-- What the exercise asks --
With pictures left out, please repeat word for word the lines from the one containing "Open the Capture camera tool" through the end of the records.

-- Extracted entries --
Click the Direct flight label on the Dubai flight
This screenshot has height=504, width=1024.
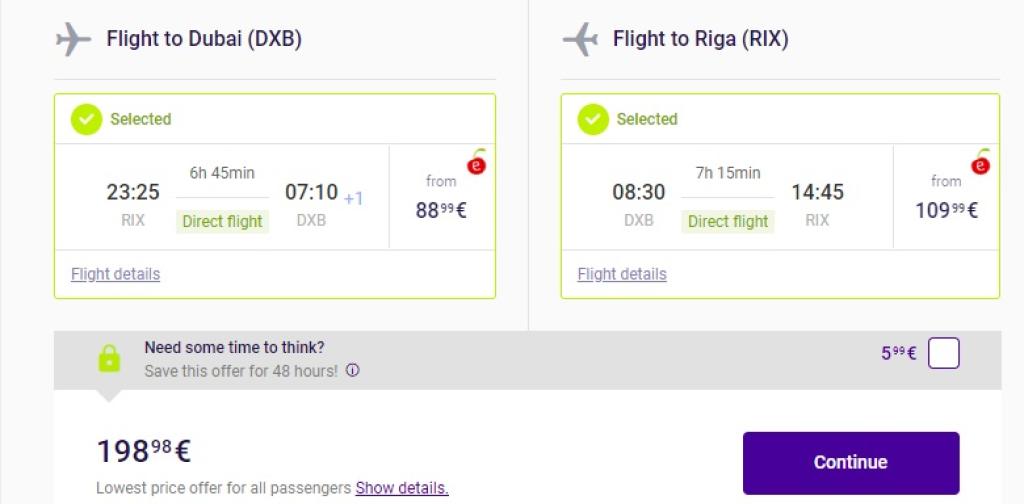(222, 221)
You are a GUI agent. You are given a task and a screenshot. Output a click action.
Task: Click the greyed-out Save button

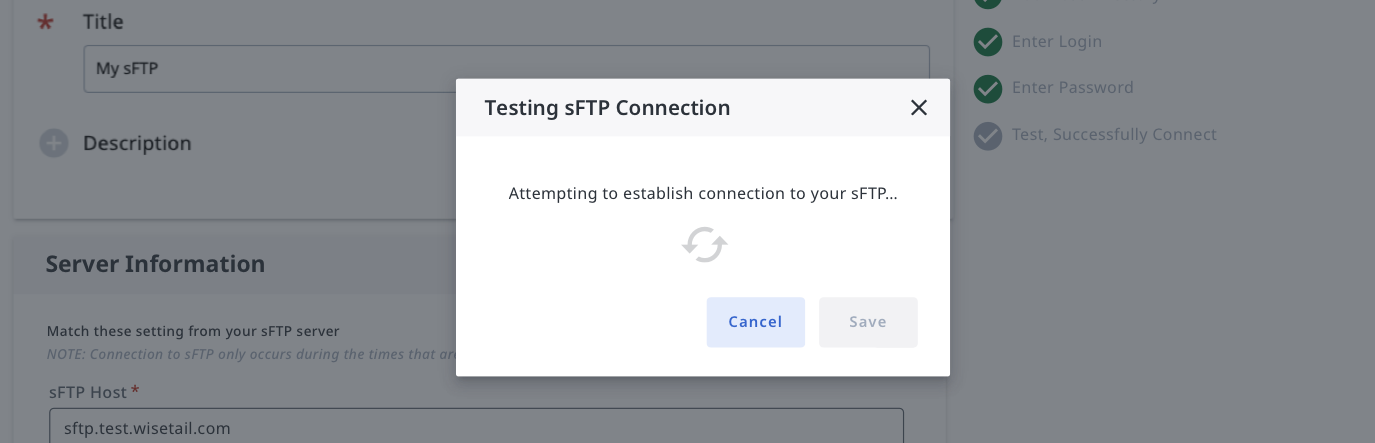click(x=868, y=322)
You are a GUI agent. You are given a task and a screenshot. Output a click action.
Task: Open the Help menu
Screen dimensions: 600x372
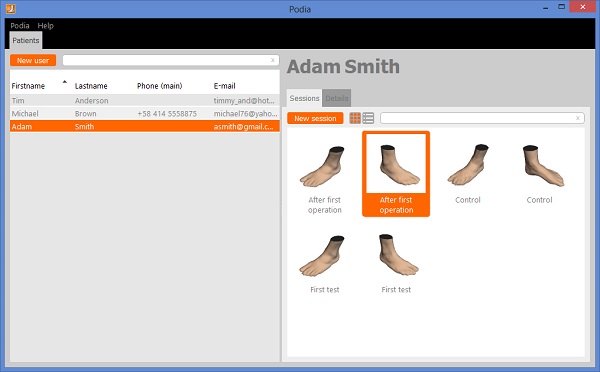(46, 26)
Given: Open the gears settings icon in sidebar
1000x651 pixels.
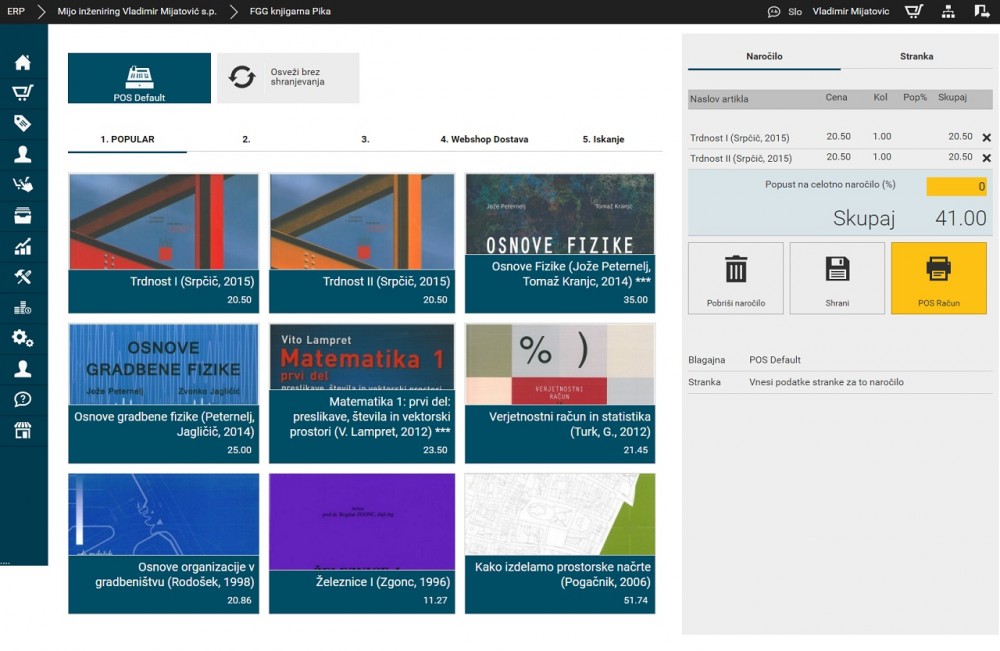Looking at the screenshot, I should pos(22,338).
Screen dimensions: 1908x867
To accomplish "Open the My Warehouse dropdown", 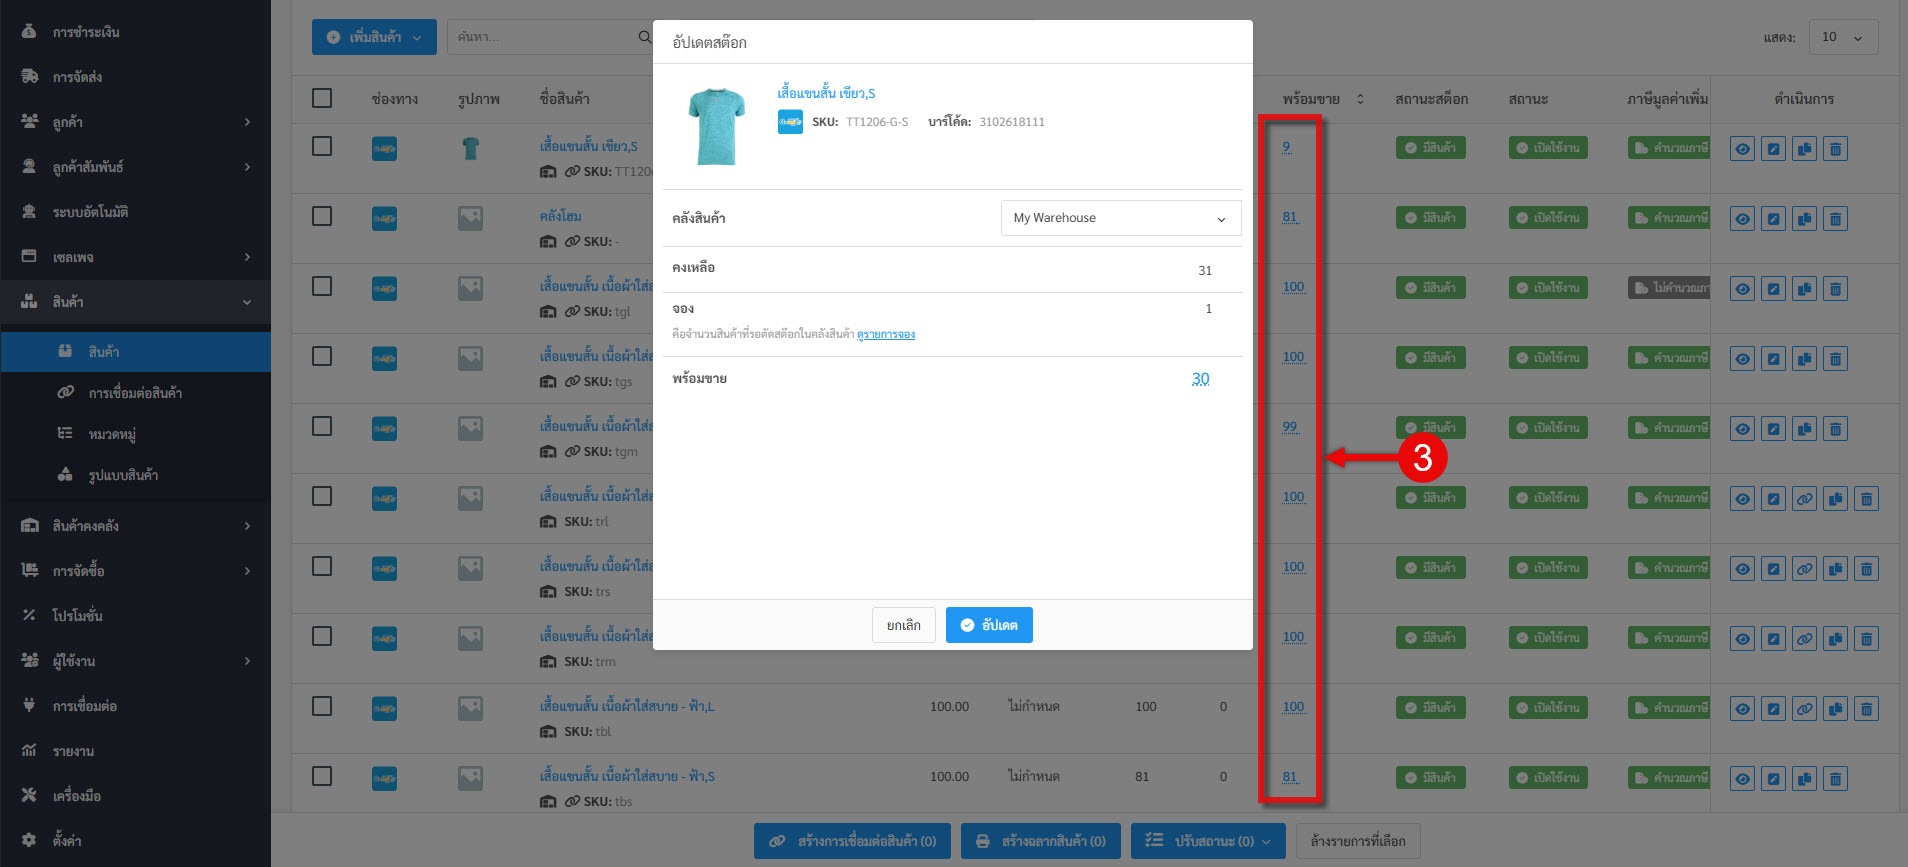I will coord(1120,218).
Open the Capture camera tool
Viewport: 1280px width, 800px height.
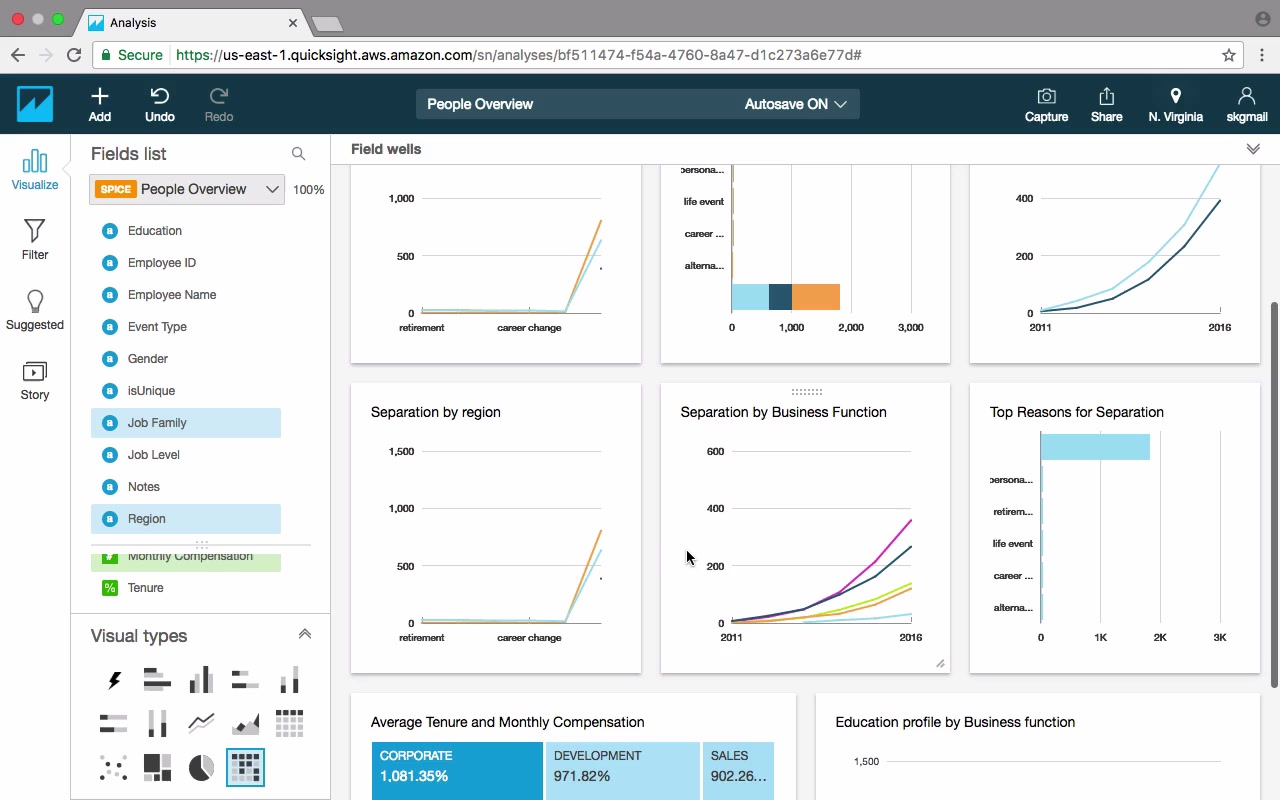point(1046,104)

-- Exercise output --
Open the Capture camera tool
Viewport: 1280px width, 800px height.
point(1046,104)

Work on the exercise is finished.